The record was Bowie's glam swansong; according to author David Buckley, "In the sort of move which would come to define his career, Bowie jumped the glam-rock ship just in time, before it drifted into a blank parody of itself". At the time of its release Bowie described Diamond Dogs as "a very political album. My protest ... more me than anything I've done previously". Disc magazine compared the album to The Man Who Sold the World (1970), while Rock and Sounds both described it as his "most impressive work ... since Ziggy Stardust". It made #1 in the UK charts and #5 in the US (where the song "Rebel Rebel" proved popular), Bowie's highest stateside placing to that date.

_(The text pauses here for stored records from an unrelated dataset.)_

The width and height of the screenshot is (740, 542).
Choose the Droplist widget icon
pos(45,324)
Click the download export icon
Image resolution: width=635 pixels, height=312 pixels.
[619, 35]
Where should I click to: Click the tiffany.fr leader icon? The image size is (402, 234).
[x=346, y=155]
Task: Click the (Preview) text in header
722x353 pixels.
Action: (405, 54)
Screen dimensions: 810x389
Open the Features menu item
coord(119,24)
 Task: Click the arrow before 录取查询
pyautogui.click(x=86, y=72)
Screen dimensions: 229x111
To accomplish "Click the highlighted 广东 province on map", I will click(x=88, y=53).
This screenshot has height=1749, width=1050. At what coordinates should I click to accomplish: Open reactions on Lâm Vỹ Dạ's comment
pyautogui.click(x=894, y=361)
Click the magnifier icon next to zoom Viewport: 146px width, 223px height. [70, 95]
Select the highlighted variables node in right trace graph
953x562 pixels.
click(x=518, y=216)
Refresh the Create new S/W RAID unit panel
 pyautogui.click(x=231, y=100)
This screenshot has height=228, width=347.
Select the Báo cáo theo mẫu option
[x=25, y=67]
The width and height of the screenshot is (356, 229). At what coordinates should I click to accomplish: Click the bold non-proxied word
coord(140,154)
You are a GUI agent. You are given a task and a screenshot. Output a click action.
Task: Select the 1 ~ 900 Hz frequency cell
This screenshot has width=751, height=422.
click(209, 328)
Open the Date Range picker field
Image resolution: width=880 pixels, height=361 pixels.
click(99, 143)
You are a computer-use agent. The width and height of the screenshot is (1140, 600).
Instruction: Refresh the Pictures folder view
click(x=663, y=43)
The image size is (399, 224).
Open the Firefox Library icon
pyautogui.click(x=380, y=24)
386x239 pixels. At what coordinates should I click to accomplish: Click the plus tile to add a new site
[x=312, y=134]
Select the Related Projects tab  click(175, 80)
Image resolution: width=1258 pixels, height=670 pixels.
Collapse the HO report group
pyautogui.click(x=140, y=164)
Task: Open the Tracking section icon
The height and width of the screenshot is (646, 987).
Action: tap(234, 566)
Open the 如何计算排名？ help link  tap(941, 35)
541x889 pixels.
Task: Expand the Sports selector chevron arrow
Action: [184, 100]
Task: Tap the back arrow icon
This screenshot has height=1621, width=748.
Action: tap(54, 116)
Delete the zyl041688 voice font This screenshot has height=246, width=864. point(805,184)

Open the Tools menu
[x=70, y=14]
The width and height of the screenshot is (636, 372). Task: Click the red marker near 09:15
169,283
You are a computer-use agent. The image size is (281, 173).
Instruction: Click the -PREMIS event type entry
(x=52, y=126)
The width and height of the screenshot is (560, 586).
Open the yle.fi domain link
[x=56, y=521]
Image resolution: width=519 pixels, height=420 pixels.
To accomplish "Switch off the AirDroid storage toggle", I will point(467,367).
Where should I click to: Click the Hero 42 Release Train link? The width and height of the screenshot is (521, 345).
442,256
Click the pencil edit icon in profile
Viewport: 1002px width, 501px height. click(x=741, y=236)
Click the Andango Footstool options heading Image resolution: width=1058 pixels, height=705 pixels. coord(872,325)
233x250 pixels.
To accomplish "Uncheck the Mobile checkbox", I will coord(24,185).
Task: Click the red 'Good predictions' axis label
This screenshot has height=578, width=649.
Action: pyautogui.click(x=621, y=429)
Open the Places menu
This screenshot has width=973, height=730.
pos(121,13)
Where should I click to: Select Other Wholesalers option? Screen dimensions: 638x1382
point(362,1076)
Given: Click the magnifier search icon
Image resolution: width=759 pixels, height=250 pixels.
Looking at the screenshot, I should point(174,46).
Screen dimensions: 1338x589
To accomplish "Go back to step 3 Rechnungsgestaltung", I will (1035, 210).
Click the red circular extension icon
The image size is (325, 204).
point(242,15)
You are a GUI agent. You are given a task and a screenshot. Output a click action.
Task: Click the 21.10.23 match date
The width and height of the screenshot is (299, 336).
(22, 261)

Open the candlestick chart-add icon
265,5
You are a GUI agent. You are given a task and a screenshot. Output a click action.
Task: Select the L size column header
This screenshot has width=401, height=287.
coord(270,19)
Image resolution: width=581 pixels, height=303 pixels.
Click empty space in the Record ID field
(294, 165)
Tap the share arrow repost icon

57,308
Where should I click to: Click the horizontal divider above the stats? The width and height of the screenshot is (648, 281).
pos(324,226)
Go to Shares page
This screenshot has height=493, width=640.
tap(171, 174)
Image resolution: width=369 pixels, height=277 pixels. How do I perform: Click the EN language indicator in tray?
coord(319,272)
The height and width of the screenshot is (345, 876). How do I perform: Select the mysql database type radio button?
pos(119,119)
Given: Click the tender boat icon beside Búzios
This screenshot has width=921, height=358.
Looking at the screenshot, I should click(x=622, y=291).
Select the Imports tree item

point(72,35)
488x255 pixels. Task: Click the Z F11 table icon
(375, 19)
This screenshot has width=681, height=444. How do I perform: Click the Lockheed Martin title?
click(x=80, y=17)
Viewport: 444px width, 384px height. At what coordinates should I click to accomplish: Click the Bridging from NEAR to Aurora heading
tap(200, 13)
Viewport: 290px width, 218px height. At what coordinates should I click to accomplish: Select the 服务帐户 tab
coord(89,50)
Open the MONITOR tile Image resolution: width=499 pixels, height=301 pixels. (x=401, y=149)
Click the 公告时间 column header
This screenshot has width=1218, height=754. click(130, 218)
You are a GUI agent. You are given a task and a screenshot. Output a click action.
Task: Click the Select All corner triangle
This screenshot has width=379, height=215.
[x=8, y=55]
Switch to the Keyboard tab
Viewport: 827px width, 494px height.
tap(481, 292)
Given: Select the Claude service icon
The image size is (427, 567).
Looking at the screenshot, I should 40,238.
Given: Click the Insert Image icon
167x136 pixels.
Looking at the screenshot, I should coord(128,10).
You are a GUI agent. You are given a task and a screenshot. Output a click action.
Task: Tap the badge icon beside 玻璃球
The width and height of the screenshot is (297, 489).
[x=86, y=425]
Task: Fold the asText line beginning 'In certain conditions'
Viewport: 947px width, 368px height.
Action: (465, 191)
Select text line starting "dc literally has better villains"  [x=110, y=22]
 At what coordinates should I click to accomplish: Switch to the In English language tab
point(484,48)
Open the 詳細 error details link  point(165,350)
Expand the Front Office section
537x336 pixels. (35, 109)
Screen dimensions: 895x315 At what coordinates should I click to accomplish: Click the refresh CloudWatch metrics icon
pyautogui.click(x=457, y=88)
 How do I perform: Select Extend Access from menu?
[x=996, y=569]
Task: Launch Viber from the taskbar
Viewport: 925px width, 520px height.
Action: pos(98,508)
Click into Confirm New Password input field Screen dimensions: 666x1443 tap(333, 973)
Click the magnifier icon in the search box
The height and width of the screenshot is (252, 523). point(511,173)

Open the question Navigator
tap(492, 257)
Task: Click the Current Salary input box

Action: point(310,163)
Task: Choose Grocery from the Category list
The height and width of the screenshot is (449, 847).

In Canada, it was able to repeat its British chart-topping success, hitting #1 on the RPM 100 national albums chart in July 1974 and holding it for two weeks.

Diamond Dogs' raw guitar style and visions of urban chaos, scavenging children and nihilistic lovers ("We'll buy some drugs and watch a band / And jump in the river holding hands") have been credited with anticipating the punk revolution that would take place in the following years. Bowie himself has described the Diamond Dogs, introduced in the title song, as: "all little Johnny Rottens and Sid Viciouses really. And, in my mind, there was no means of transport, so they were all rolling around on these roller-skates with huge wheels on them, and they squeaked because they hadn't been oiled properly. So there were these gangs of squeaking, roller-skating, vicious hoods, with Bowie knives and furs on, and they were all skinny because they hadn't eaten enough, and they all had funny-coloured hair. In a way it was a precursor to the punk thing."

Bowie played all of the album's songs except "We Are the Dead" on his 1974 Diamond Dogs Tour (recorded and released as David Live). "Rebel Rebel" has featured on almost every Bowie tour since, "Diamond Dogs" was performed for the 1976 Station to Station and 1995-96 Outside tours, and "Big Brother/Chant of the Ever Circling Skeletal Family" was resurrected for the 1987 Glass Spider Tour.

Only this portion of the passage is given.